▶ [Selected text]
-------

Wednesday, February 10, 2010

Question Wednesday

Q: If you had to spread words as a message to yourself across time and space (like 'Bad Wolf' in Doctor Who), what would your words be and why? And why do you need to leave a message to yourself?

A: Well, clearly, the reason I would need to leave myself a message is because I probably did one of the following:
1. Got lost and needed to leave directions.
2. Forgot to turn the oven off at home.
3. Lost my car keys.
a. Or cell phone.
b. Or wallet.

Anyway, if I had to leave a message to myself, it would probably be “Give ‘Em Hell Kid,” because, while somewhat verbose, it’s not only the title of a My Chemical Romance song (and therefore immediately recognizable to me), it also motivates me when I’m feeling kind of down about where my day/life/career is going.



Back to work. It’s supposed to snow like hell today/tomorrow, so maybe I’ll get a day off of work and have a little extra time to write. Thanks again to Julia for the question. If you have a question you'd like me to answer, feel free to
email it to me.


x-nic

Monday, February 8, 2010

Status Report Monday (with a dash of commentary)

Official word count for Harem of Droids: 45,059.

Honestly, I thought I had a little more than that, so seeing the little word count ticker in the bottom left of my screen increase so slowly makes me a little tetchy. I don't get as much done on the weekends as I'd like to, but I did spent a good amount of time on Sunday painting my grandmother's finger- and toenails bright flamingo pink (with glitter). That is time well spent, if you ask me.

Further time well spent is the five hours a day I spend driving, thinking about how to flesh out the setting, plot and characters of Awixa. This concept will not leave me alone. Since I plan to set it on Long Island, and I spend all day visiting various locales on Long Island, it's hard to escape it.

Now, for the commentary I promised. Saturday, I re-watched SyFy's Alice. If you haven't seen it, I highly recommend it. It may have even ruined the Tim Burton version that is coming out shortly (even though I am really looking forward to the soundtrack: Almost Alice). Anyway, the SyFy version has a bit of a rom-com angle to it that doesn't detract from the movie, but did set me to thinking. Sure, the whole 'finding romance in an unlikely, somewhat extraordinary situation' is great, but what I want to know is: what happens to that couple three weeks later?

-------

▶ [Given information]
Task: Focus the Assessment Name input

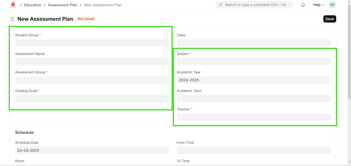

-------

▶ [Actions to take]
- 1) Reproduce the blog post between "Wednesday, February 10, 2010" and "off at home.", inclusive.
- 2) Write what comes next in the blog post, picking up after its final sentence.

▶ [Responses in order]
- 1)
Wednesday, February 10, 2010

Question Wednesday

Q: If you had to spread words as a message to yourself across time and space (like 'Bad Wolf' in Doctor Who), what would your words be and why? And why do you need to leave a message to yourself?

A: Well, clearly, the reason I would need to leave myself a message is because I probably did one of the following:
1. Got lost and needed to leave directions.
2. Forgot to turn the oven off at home.

- 2)
Once they're actually a couple, their adventure is over, and they've settled back down in their normal lives, how is this extraordinary relationship going to have any chance in a mundane kind of life? The arguments over who can’t pick up their goddamn underpants off the floor?; and why is your mother a hag, what do you mean, my mother is a hag?; and why is it so hard for you to just pay the friggin water bill without me having to expressly ask you to do it?; and good god, can you please just pick a restaurant that you want to eat at?

I desire to know the answers to these real life questions that plague relationships.

These mundane, domestic quandaries that make all the lovey-dovey crap that we see in the movie itself seem a particularly weak reason to initiate a relationship in the first place. It's like going to summer camp and making a new best friend. For that one week, the two of you are completely inseparable, and come the end you're going to stay in touch forever and ever amen, but in reality, you go home, get stuck back in your normal routine and lose interest. That thrill and excitement is gone, and life returns to pre-summer camp status. And yes, I realized that this is what fanfic is for, but once that 'aw-so-cute-squeaky-fuzzy-awesome-shiny' feeling you get at the end of a rom-com fades away, I just want to know that they'll be okay and real life won't ruin their relationship.

Anyway, that's enough cynicism for today. I am back off to work to see if I can pass that 50k mark without having to round up.